Three years ago when I was establishing my garden I planted two berry producing plants, and one of those was the Prime Jim variety of blackberries. Developed at the University of Arkansas, Prime Jim is one of three primocane varieties commercially available.
All but three varieties of blackberries are floricanes, meaning that they flower and fruit once a year on the second year canes. In other words the canes grow for one year without producing flowers or fruit, and then the second year they do.
Primocanes produce flowing and fruit on both first year and second year canes. Second year canes flower in the spring and fruit during the summer. First year canes flower in the summer and fruit in the fall. So at this time, when I’m harvesting berries from last year’s canes, I’m beginning to see flowers on this year’s new growth.
If you really like blackberries and have space to grow them, here’s a few tips to maximize their growth and production. First, they are better grown on a slope because their bed must drain off any excess water. If you’re dealing with a heavy clay soil then you should consider adding sand and leaf mulch to build up the bed while making sure that it drains.
Second, any plant that produces fruit will require higher amounts of phosphorus and potassium than green plants that use more nitrogen. Because phosphorus is relatively stable and doesn’t leach out, it’s important that you mix phosphorus into the bed and throughout the root zone.
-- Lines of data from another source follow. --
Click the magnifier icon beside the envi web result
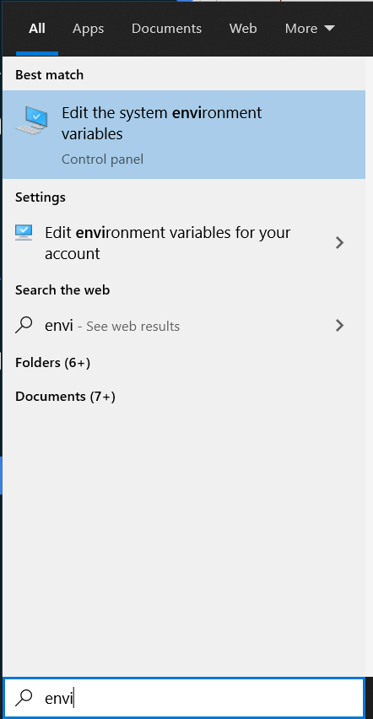Screen dimensions: 373x719 point(24,325)
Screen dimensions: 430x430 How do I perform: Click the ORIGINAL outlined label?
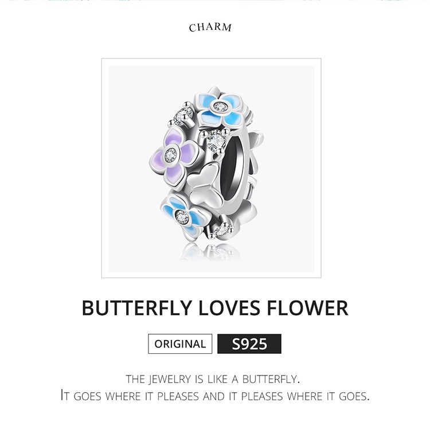coord(180,344)
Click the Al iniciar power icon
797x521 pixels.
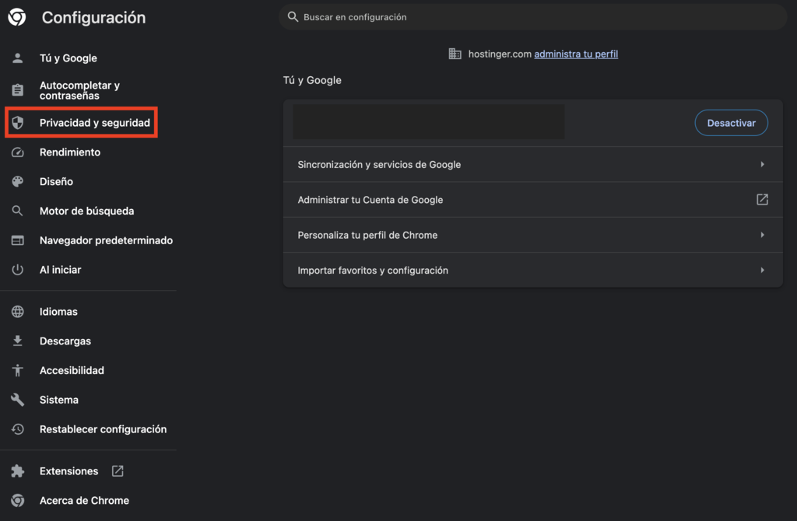tap(19, 270)
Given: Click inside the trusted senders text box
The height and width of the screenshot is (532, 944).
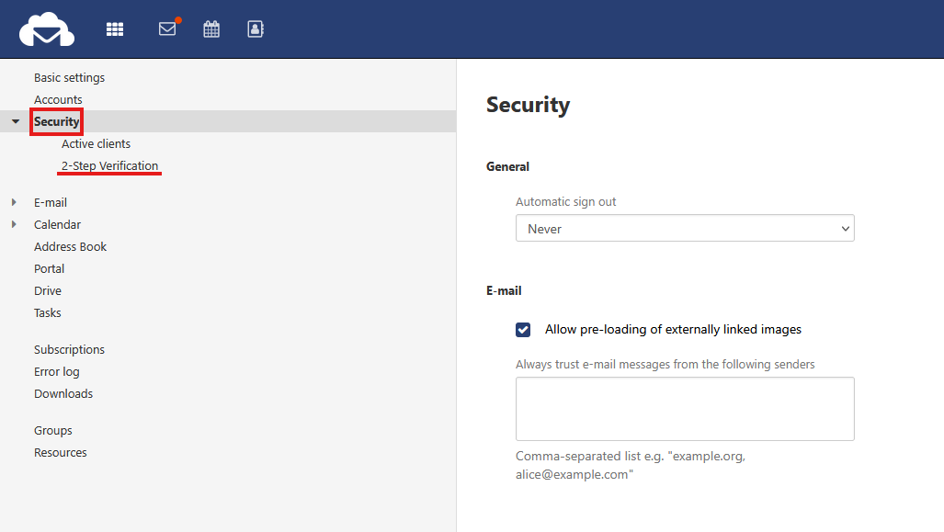Looking at the screenshot, I should 685,408.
My preference is super phosphate which is simply rock phosphate treated with phosphoric acid, but you can use rock phosphate or bone meal to supplement the bed, you’ll just have to use more of it.
Blackberries like acid soils and mulching with leaves maintains the acidity. I flag the second year canes and prune them out in the fall because they die back anyway, and end up clogging the patch. This is a good practice even if you’re growing a floricane variety.
You can get additional information on all varieties of blackberries produced by the University of Arkansas here. They also have links to vendors where you can purchase their varieties. Personally I really like having a patch of blackberries close to home, and you might enjoy that too.